SWEET RAIN
Gerdette Rooney
Sweet rain is falling heavily - and I emigrated to escape it! I would never have called it sweet. In Ireland it was prevalent day in, day out, year round, all seasons. Forever a topic of daily conversation, it permeated small talk and broke barriers with strangers. The descriptions were numerous - downpours, sheets, torrents, bucketing down, and when it weakened to drizzle, ‘a soft day, thank God’.
We always had a rain barrel collecting rain off the shed 'spoutens' and weekly my mother had us bringing bucketsful in to boil on the stove to wash our hair. Whether it did actually give a better shine or glow to the complexion, who knows? Or was the idea just a throwback to past times before running water?
That was then and this is now. I’m in Australia and proud to be part of this sun-drenched landscape. The new weather word is 'drought' and all the descriptions and pain that go with it: a parched, caked bone-dry landscape; a scale for water scarcity and usage; penalties for using the hose or washing the car. Clouds gathering and going nowhere, unrelenting heat and desert mirages to torment and, more than anything, raise false hope. The furrowed brow is thinking: will it break today, tomorrow, soon, before the leaves wither and the cattle are too thirsty to bellow?

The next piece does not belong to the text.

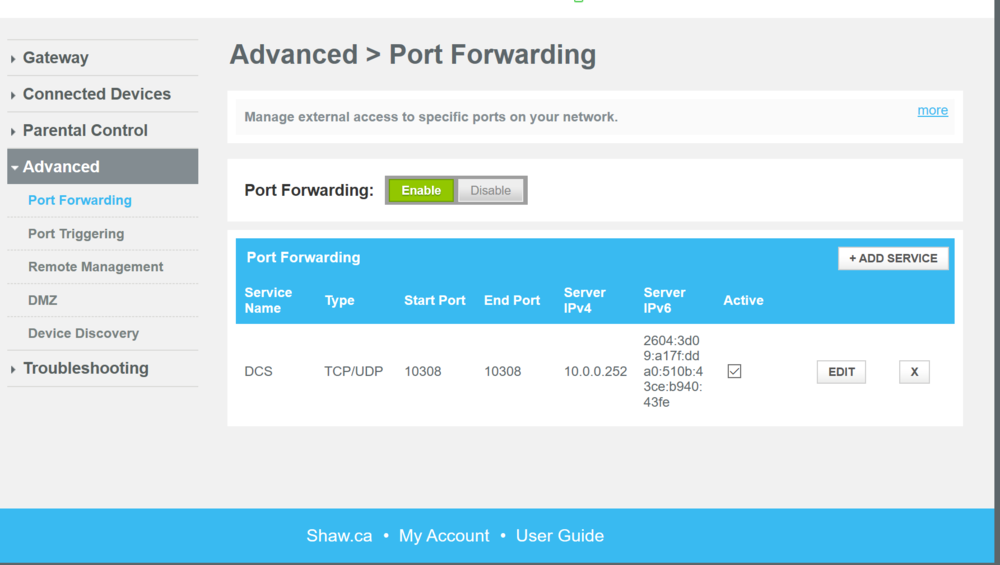
Task: Open the My Account footer link
Action: [444, 536]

And now the bushfires - always there before but never like this. Hectares the size of Belgium blackened, gone. World Heritage sites devastated and unique species at risk of extinction. Wounded wildlife running puzzled. The government is hedging solutions too difficult to contemplate and in denial of climate change.

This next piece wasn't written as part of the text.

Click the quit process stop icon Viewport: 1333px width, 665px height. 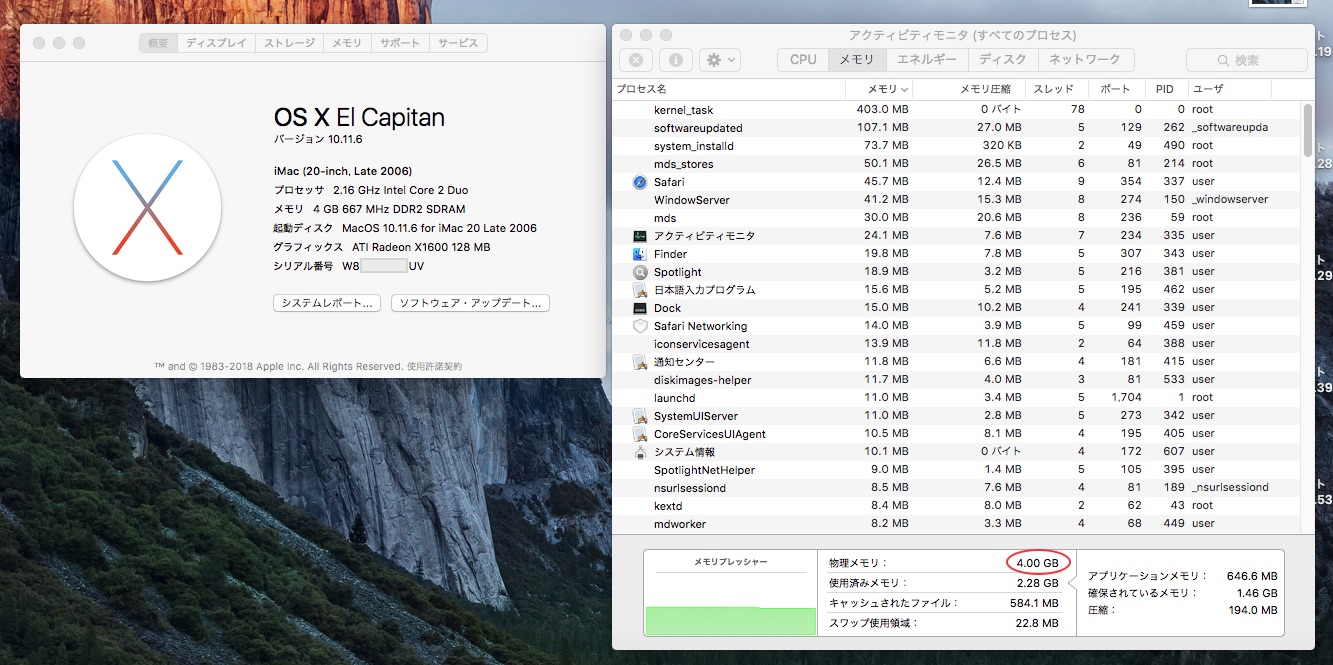(x=637, y=60)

But for now, sweet rain is falling in sheets and torrents. It's bucketing down. Perhaps the Celtic gods have sent it from Ireland. Sweet indeed.

There is a poem by Australian Dorothy McKellar that starts , "I love a sunburnt country,
a land of sweeping plains, of rugged mountain ranges, of droughts and flooding rains". We have had the droughts, and now the floods are beginning.
Thank you, Gerdette, for a warm lyrical post. I spent a substantial portion of my life in the UK and specifically London, and discussion of the rain, as in Ireland, had a status that used to drive me insane. I enjoyed how you vividly weaved your Irish experience of rain into your expatriate perspective now we’re dealing with the effects of prolonged drought in what is an exceptionally dry Australian continent.